The exercise →
Answer these questions using the passage about a possible space in the Bayview.
1. Which transit line runs through Third Street?
2. How many years has the landlord lived in the area?
3. What kind of campus is moving into the neighborhood?

— start of Passage —

Where to Go When Home is Where You Are

So last week I had the opportunity to go to San Francisco to look at a potential space for Diaspora. An invitation had come through a friend of a friend to look at a space in the Bayview, one of the city's southernmost neighborhoods. Traditionally a working-to-middle-class African American neighborhood, in the last decade the Bayview has become more mixed, slightly older, and slightly economically depressed. It's a mix of residential, commercial, and industrial spaces; south of the Dogpatch, it's home to the city's water services, the remains of the ship-building yards, and hills of Arts and Crafts cottages, mixed Victorian row houses, and warehouses. The MUNI runs through Third Street, and the space sits between two stations - in some ways, a perfect site. 

I spent a day in the hood. I talked to businesses in the area (including the folks at Ritual's spot at Flora Grubb Garden, Trouble Coffee, and even 4B's Portola location). The walkthrough rates are low in the daytime, and there's no certainty it would be a draw or an anchor for commuters. There's certainly capacity to build, and a community that lives and works there -- and will moreso in the future, as an SFSU STEM campus moves into the neighborhood, and as other commercial endeavors come online in the next year. So there are things on foot in the area, but it is not, on its face, an evident line-up for success. 

The landlord is a gent who's lived in the area for 30 years, and is as far as business planning goes, a dream -- liked by community members (and his current renters), knows the insides and outs of the area and its history, and is a booster to the core, wanting to bring energy and resources to the community. He's willing to offer a rent holiday while doing buildout, his square foot rates are appropriate, and he will support the venture from here to high heaven.  The support he is willing to offer is pretty outstanding from my (frankly) limited experiences with landlords. 

So as I sit here, a week later, contemplating this offer, I sit on some uncomfortable ground. Because aside from the gut instinct that the space isn't for us -- it's not large enough to grow into, and would require a lot of reno work -- I question what happens when I, a Jewish, white gay male who spent seven years in Berkeley and Duboce Park, opens up shop in the Bayview. In other words, this is a question about my role and place in the act of gentrification.

— end of Passage —
— start of Records —

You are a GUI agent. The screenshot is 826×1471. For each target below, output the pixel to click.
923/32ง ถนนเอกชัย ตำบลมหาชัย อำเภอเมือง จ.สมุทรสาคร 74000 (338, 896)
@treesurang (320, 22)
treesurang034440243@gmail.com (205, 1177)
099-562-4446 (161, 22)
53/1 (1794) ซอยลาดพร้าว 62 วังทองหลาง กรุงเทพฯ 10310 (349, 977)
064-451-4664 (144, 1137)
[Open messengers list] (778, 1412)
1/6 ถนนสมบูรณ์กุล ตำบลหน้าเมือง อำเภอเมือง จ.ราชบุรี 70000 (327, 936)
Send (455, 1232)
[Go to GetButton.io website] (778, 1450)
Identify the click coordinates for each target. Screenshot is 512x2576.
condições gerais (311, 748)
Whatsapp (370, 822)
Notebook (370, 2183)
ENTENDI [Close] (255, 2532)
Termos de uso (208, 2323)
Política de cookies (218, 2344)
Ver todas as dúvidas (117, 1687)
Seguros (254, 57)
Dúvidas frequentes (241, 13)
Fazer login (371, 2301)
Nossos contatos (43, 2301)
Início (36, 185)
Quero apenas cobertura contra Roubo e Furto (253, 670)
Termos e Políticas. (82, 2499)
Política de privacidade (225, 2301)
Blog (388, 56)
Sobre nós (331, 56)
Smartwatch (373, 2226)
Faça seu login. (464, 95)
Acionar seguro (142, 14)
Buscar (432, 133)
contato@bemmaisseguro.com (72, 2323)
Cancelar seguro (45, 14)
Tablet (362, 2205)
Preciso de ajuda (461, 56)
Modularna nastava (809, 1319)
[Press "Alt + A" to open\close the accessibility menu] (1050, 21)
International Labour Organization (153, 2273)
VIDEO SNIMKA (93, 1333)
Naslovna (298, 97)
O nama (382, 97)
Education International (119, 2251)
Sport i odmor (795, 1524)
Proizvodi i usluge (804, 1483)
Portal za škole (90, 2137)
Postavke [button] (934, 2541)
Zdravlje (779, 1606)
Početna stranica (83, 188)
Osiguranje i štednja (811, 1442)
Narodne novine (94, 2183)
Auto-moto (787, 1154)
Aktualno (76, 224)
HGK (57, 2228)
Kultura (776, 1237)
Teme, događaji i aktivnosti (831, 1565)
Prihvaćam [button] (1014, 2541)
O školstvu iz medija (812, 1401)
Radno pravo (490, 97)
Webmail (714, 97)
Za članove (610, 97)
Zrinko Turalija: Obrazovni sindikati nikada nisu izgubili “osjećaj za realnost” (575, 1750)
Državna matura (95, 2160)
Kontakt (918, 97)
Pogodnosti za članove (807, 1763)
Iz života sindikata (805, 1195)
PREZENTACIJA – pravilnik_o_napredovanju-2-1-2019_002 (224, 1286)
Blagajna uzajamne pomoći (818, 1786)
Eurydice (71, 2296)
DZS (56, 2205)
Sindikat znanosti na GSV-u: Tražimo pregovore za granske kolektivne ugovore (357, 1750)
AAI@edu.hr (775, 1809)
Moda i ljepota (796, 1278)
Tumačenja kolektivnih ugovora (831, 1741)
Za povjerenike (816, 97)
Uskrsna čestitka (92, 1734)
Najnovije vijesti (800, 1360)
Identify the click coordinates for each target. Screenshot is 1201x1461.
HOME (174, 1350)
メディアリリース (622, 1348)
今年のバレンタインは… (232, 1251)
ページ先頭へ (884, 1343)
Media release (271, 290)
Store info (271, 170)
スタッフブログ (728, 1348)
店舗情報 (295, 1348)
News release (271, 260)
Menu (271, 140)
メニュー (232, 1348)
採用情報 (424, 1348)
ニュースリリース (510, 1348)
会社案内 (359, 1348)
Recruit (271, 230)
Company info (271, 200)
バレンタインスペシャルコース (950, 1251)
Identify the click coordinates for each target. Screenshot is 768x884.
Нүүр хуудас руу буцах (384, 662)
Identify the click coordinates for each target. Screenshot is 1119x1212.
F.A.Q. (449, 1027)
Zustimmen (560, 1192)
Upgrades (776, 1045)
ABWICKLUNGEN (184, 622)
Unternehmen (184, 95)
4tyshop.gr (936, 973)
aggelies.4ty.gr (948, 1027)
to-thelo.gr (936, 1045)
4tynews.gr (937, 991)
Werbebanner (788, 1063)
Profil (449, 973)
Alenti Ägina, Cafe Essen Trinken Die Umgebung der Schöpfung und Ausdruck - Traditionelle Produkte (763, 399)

— end of Records —

Finished task →
1. The MUNI.
2. 30 years.
3. An SFSU STEM campus.